● Data excerpts
---------------

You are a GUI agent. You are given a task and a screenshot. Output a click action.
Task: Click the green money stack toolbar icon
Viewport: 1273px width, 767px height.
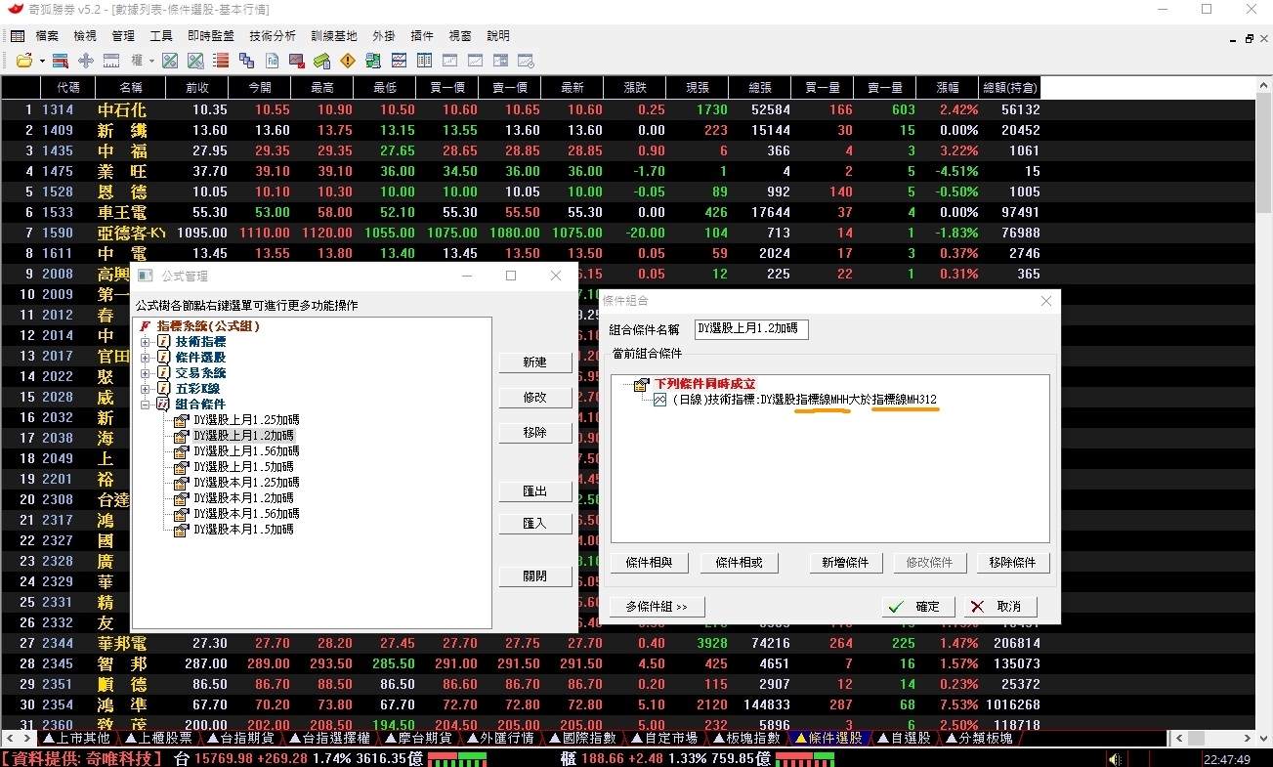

---------------

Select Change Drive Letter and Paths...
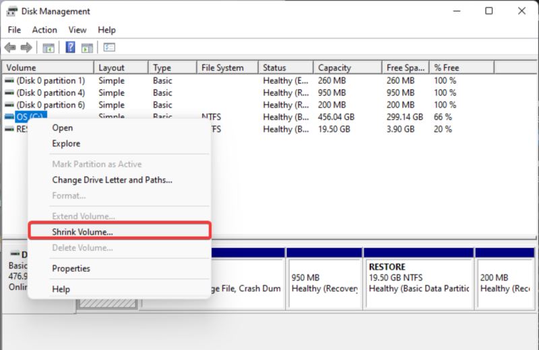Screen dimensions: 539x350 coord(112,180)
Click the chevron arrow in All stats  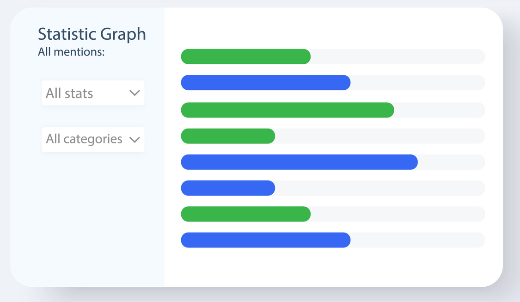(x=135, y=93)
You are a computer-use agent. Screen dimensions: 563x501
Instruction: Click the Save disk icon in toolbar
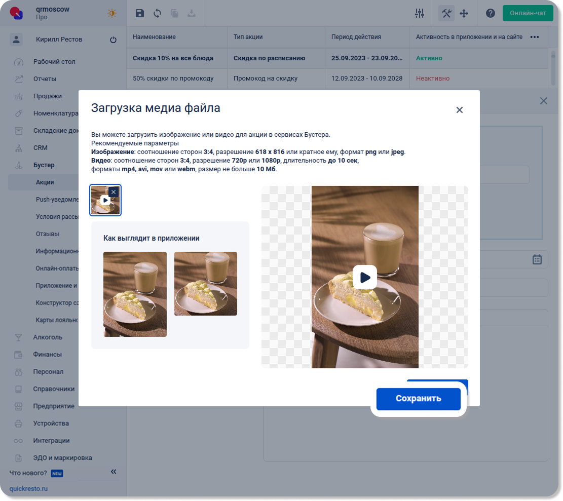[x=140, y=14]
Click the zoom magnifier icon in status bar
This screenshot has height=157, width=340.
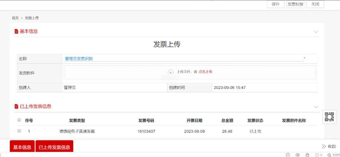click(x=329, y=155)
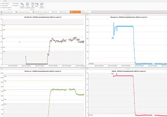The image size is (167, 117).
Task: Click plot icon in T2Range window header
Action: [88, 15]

---------------

● Exercise instructions
Gather every line above that contains the string "height", matching its case, and copy each of those lines.

● Finished exercise
Viewport: 1273px width, 767px height.
This screenshot has height=157, width=340.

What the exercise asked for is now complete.